TASK DATA:
#####

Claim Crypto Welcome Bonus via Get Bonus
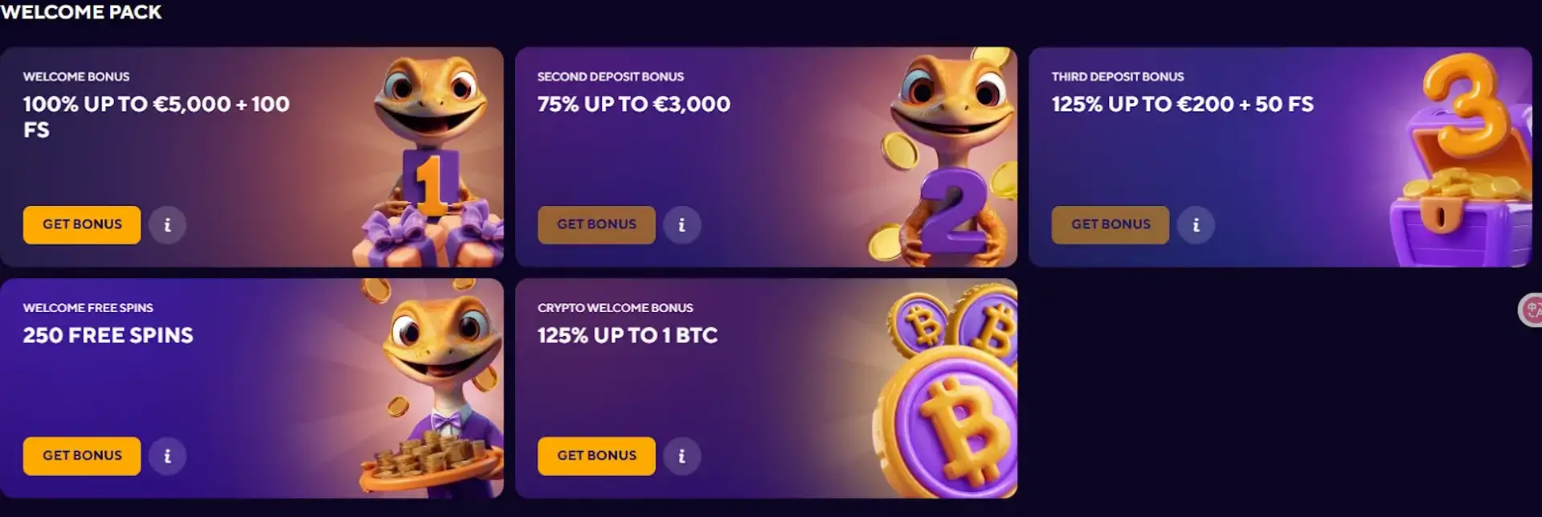This screenshot has width=1542, height=517. (x=596, y=456)
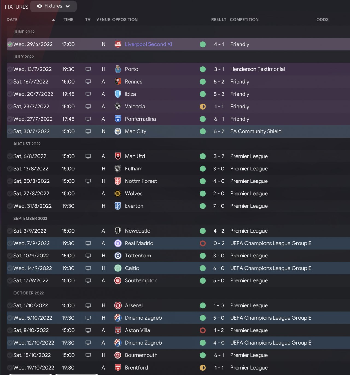Open the Liverpool Second XI team link
The width and height of the screenshot is (350, 375).
tap(148, 44)
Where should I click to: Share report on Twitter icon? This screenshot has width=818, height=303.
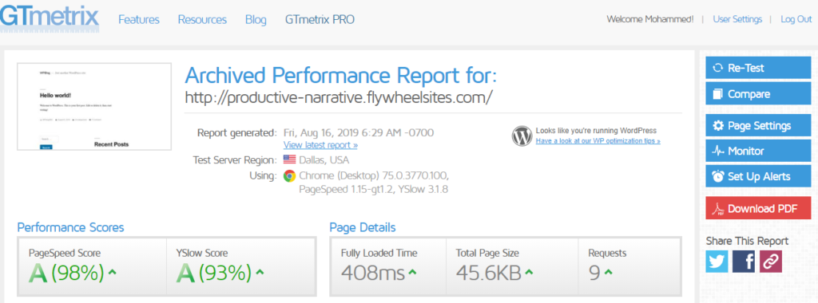[x=717, y=262]
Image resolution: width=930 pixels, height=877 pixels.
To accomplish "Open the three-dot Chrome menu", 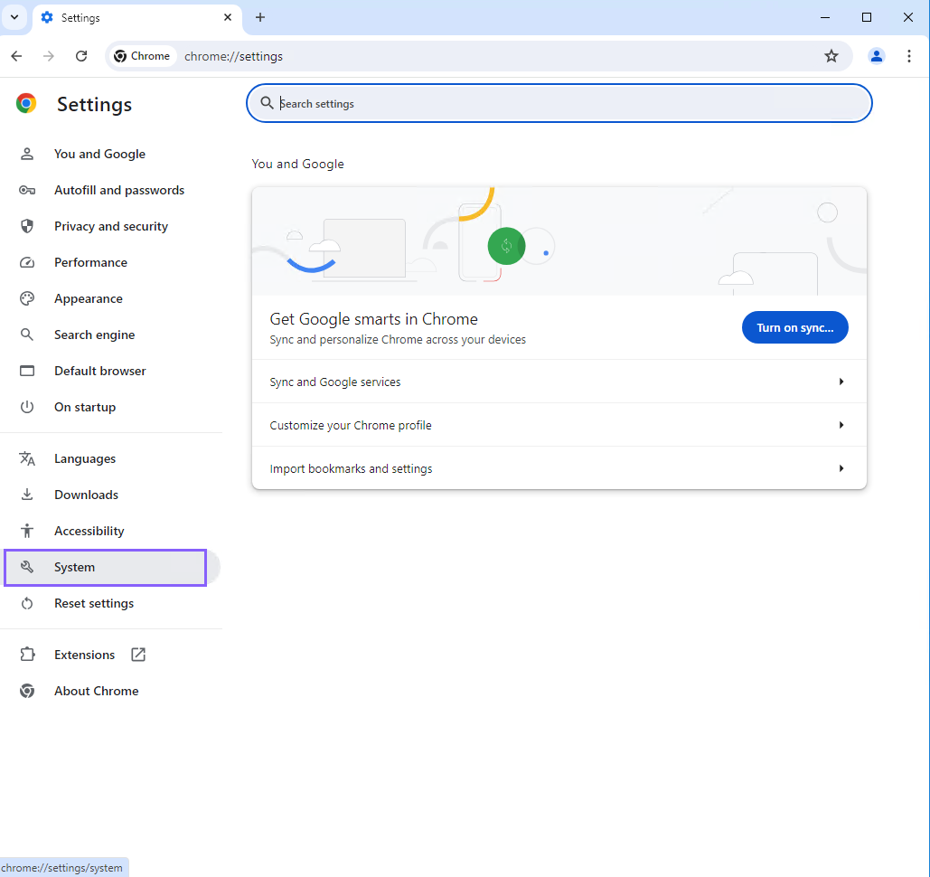I will click(x=909, y=55).
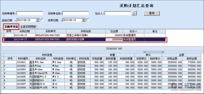
Task: Click the magnifier icon beside 经办人 field
Action: [134, 13]
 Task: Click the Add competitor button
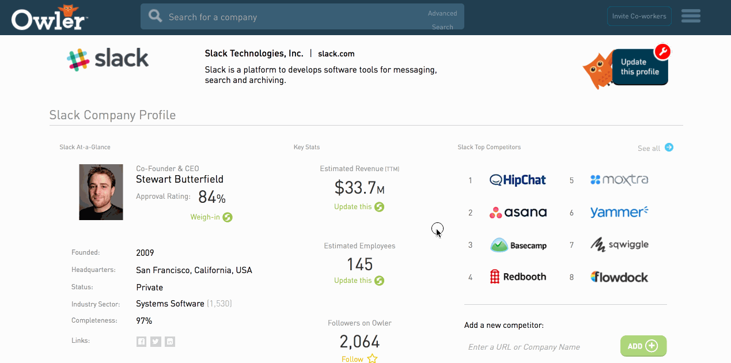643,346
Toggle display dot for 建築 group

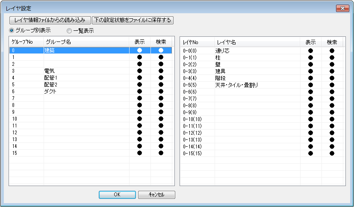coord(139,50)
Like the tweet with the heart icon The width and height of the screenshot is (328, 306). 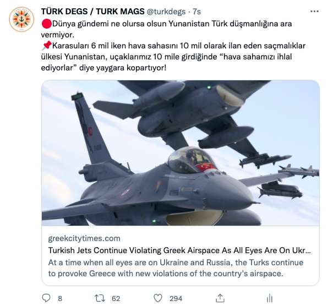coord(158,298)
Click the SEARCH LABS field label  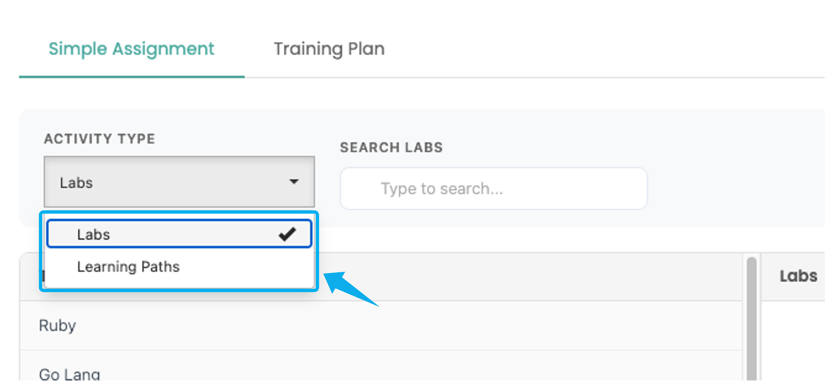tap(391, 147)
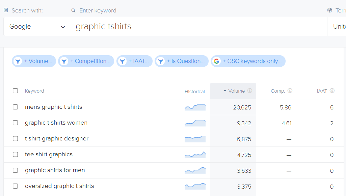Image resolution: width=346 pixels, height=196 pixels.
Task: Click the keyword input containing 'graphic tshirts'
Action: (198, 27)
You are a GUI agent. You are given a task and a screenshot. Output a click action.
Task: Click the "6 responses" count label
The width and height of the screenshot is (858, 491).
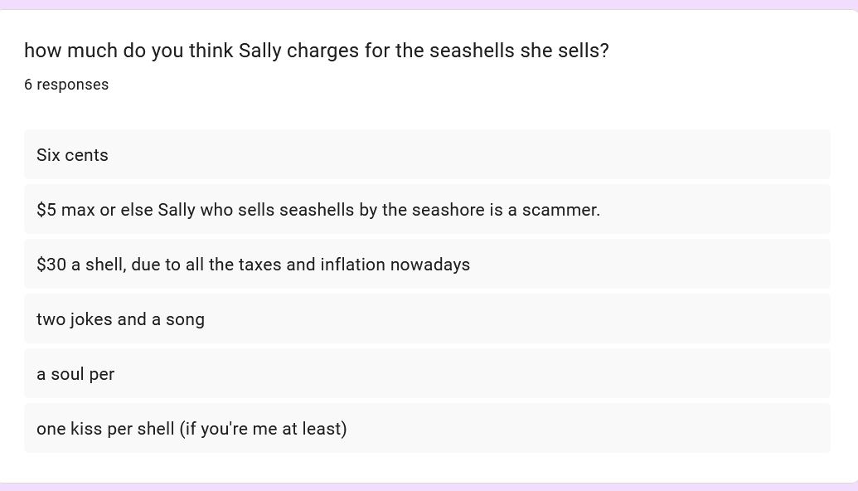[x=66, y=85]
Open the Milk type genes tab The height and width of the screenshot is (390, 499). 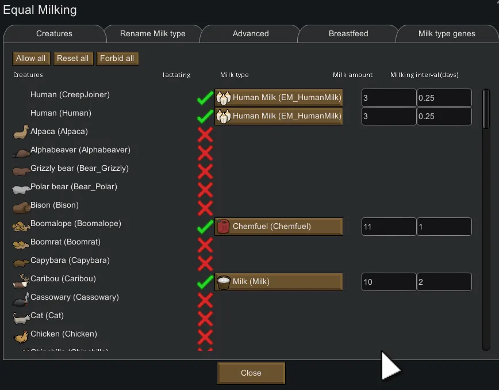(447, 34)
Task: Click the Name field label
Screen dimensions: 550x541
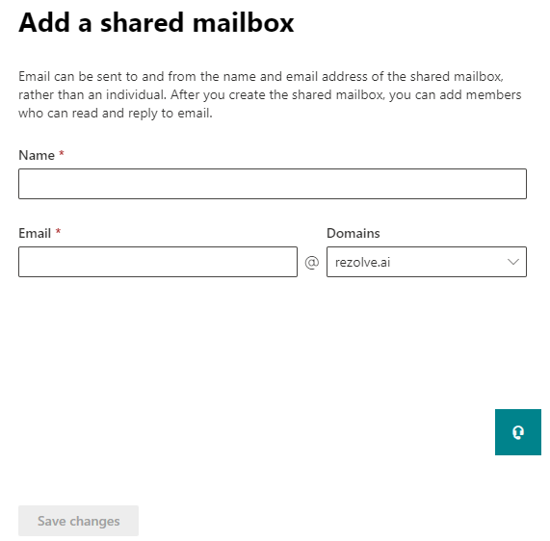Action: pyautogui.click(x=37, y=155)
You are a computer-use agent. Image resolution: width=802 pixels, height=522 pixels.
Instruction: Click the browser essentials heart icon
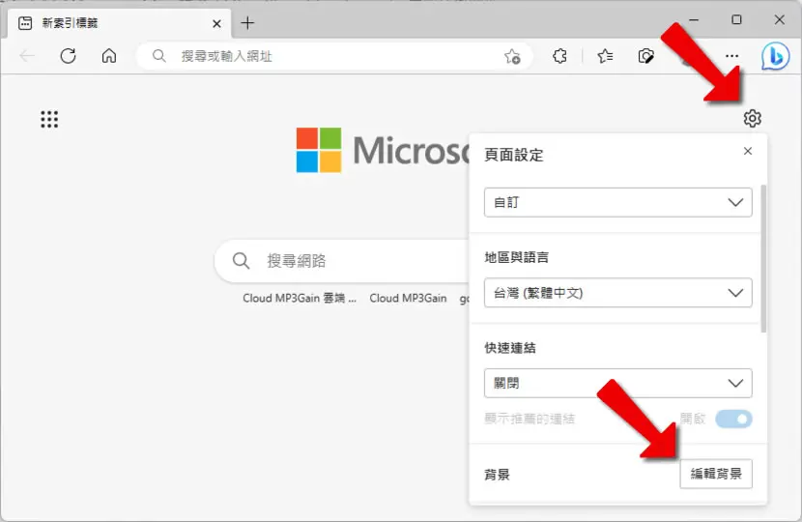click(646, 56)
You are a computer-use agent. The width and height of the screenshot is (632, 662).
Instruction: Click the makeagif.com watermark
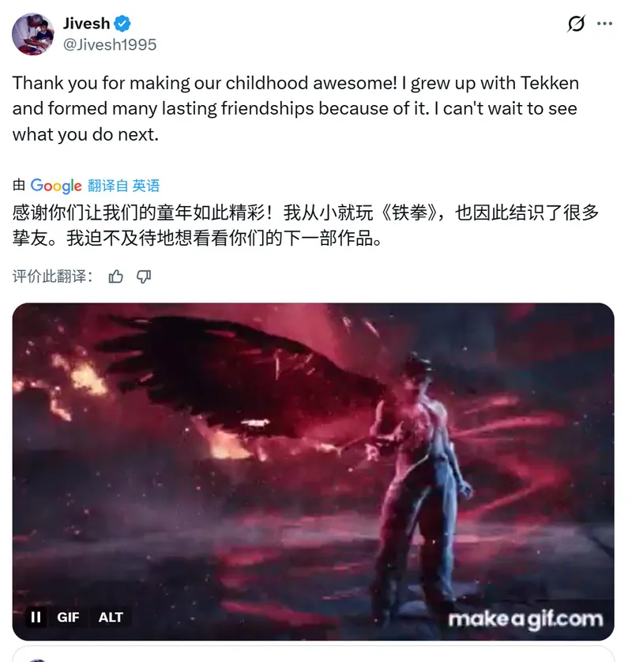pos(525,620)
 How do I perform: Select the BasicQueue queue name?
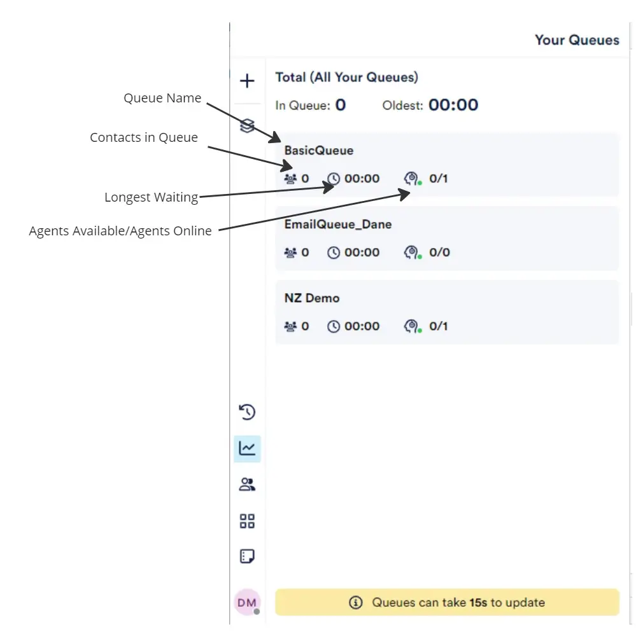point(318,151)
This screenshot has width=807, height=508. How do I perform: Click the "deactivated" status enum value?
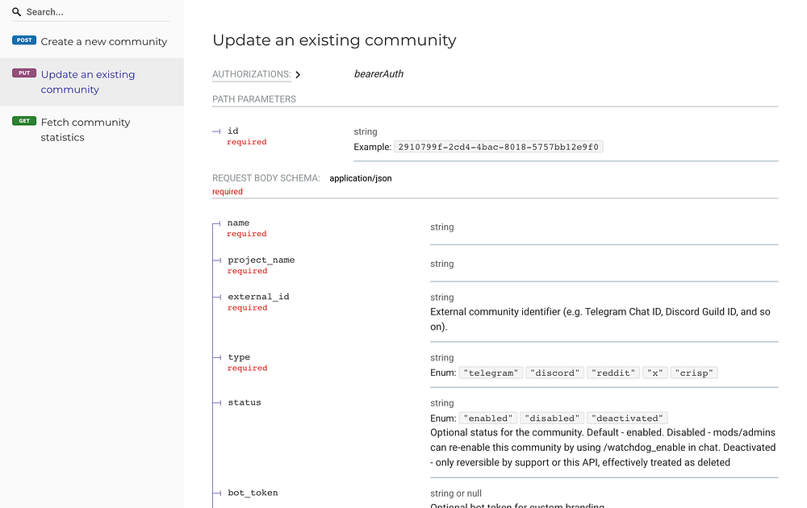(x=627, y=418)
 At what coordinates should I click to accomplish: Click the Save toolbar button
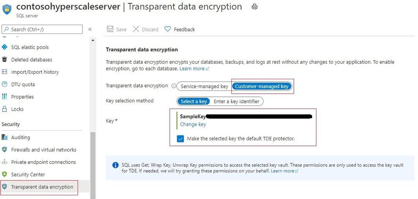[x=117, y=29]
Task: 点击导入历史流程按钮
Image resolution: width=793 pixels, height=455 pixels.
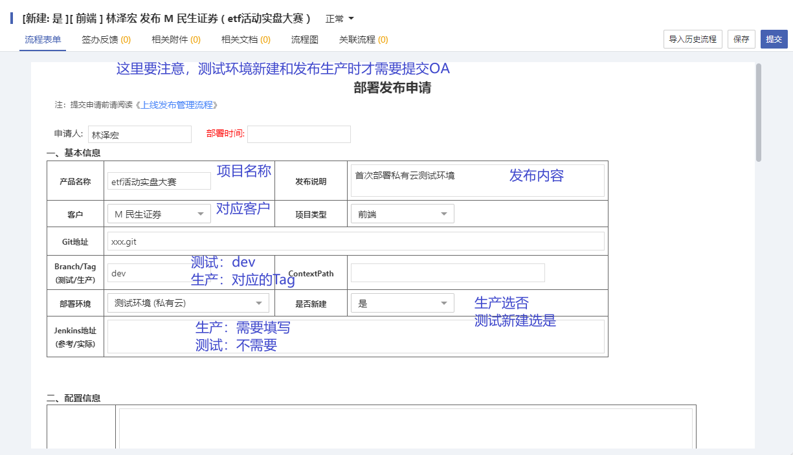Action: pos(693,39)
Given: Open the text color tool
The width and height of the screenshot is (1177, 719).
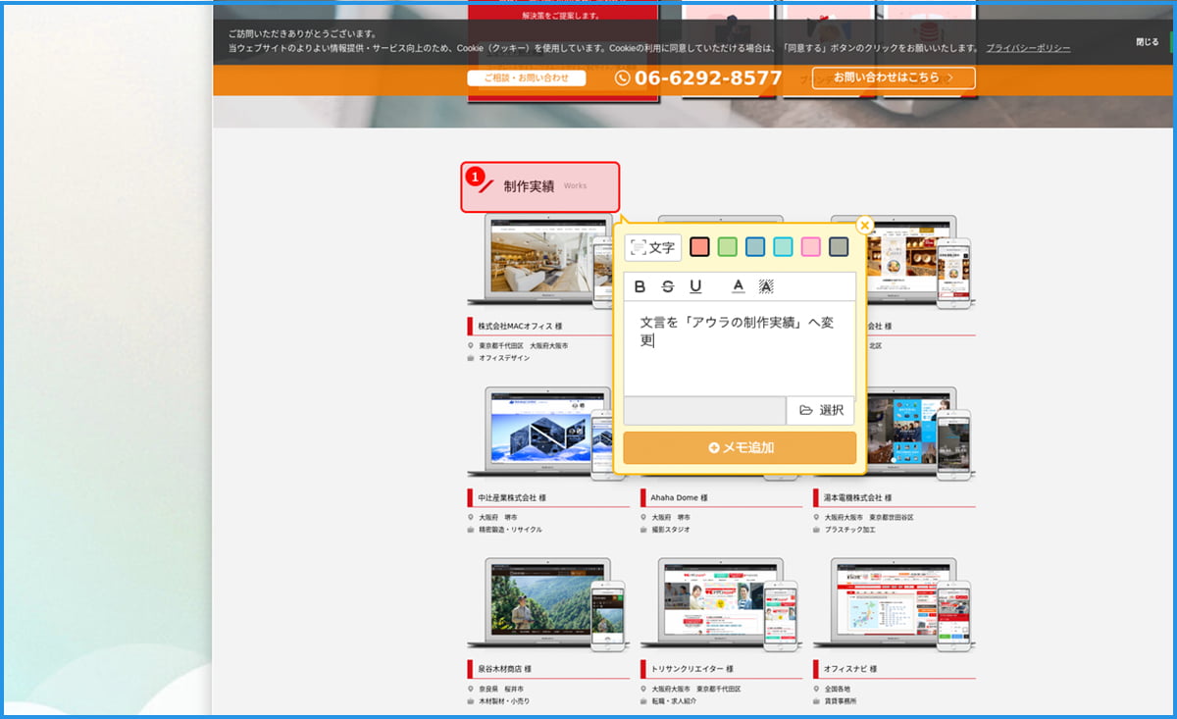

#####

PROBLEM TO SOLVE: From the line that holds "How do I perform: Select" down to the last line of the material above, every line is to be copied exactly, both ends included; pictures are to be omitted.

ANSWER FOR THIS EXERCISE:
 How do I perform: Select the BasicQueue queue name?
point(318,151)
This screenshot has width=807, height=508. How do I perform: Click the "deactivated" status enum value?
(x=627, y=418)
 At what coordinates should I click to accomplish: Click the Save toolbar button
[x=117, y=29]
Task: 点击导入历史流程按钮
Image resolution: width=793 pixels, height=455 pixels.
Action: pos(693,39)
Given: Open the text color tool
The width and height of the screenshot is (1177, 719).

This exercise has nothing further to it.